As Russell put it on the HistoryTag blog:

“HistoryTag’s a simple way for people who make things, and people who love them, to keep and share the histories of those things.”

HistoryTag screenshot

We’ve launched with our friends at Hiut Denim, who have just started making jeans in Cardigan in Wales. Every pair of their jeans comes with a secret HistoryTag code which lets their new owner see photos of their jeans being made, and then continue to tell the story with photos and tweets. Here are Russell’s jeans and here are Ben’s, Tom’s and Phil’s.

To be honest, there’s not much else to see on the site at the moment, and we’re not sure where it will go from here. But we think there’s something in the ability to easily give physical objects a digital life. Spimes and all that, you know.
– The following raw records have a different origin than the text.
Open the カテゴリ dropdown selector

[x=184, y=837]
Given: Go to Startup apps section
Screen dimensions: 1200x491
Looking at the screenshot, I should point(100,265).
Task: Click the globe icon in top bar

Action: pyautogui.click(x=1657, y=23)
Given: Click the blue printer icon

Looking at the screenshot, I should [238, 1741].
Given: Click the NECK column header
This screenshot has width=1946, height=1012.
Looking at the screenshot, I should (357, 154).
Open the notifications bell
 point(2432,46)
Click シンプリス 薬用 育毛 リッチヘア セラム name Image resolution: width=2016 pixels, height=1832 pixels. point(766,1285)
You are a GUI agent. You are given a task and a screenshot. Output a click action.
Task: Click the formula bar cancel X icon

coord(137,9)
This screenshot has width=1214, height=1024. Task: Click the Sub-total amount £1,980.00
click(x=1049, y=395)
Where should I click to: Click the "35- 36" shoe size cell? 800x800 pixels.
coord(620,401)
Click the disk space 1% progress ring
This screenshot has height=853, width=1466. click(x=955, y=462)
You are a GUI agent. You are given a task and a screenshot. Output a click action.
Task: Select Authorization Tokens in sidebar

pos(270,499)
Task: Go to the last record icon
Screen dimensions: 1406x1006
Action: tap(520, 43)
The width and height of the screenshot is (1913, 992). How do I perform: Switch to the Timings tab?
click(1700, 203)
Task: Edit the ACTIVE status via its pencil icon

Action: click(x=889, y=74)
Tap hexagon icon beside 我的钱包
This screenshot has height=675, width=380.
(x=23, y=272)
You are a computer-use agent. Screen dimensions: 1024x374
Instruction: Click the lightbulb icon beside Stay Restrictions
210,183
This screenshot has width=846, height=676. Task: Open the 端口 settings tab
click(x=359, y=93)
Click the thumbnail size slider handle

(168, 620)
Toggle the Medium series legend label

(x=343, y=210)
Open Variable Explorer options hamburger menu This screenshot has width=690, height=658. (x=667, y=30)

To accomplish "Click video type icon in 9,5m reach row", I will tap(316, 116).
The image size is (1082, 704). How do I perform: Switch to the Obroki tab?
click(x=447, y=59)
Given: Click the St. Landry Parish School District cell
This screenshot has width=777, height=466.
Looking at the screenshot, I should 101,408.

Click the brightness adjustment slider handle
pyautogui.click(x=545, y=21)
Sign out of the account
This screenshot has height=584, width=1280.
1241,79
For now, we need to see how HistoryTag feels and work out what would be fun and interesting to do with it. What kind of products deserve to have their life stories recorded? If you make those kind of products, or have any thoughts, do get in touch.

One comment so far:

  1. Hey there. I love the idea.

    There’s actually a local condiments company (Adelaide, South Australia) called Beerenberg that have featured on their website for a little while a system via their website which allows you to track exactly where your product came from, who made it, and zooms into a Google Maps to show you the field where the ingredients were originally grown. It’s part of their goal to try and make people realise where their products come from, making them more personal and less abstracted.

    You can actually check it out here:

    I didn’t have a product either but they have a tracking code on the front page you can use to check it out yourself. I have tried it before with some fig jam and discovered the figs were grown five minutes from a friends house. Quite extraordinary.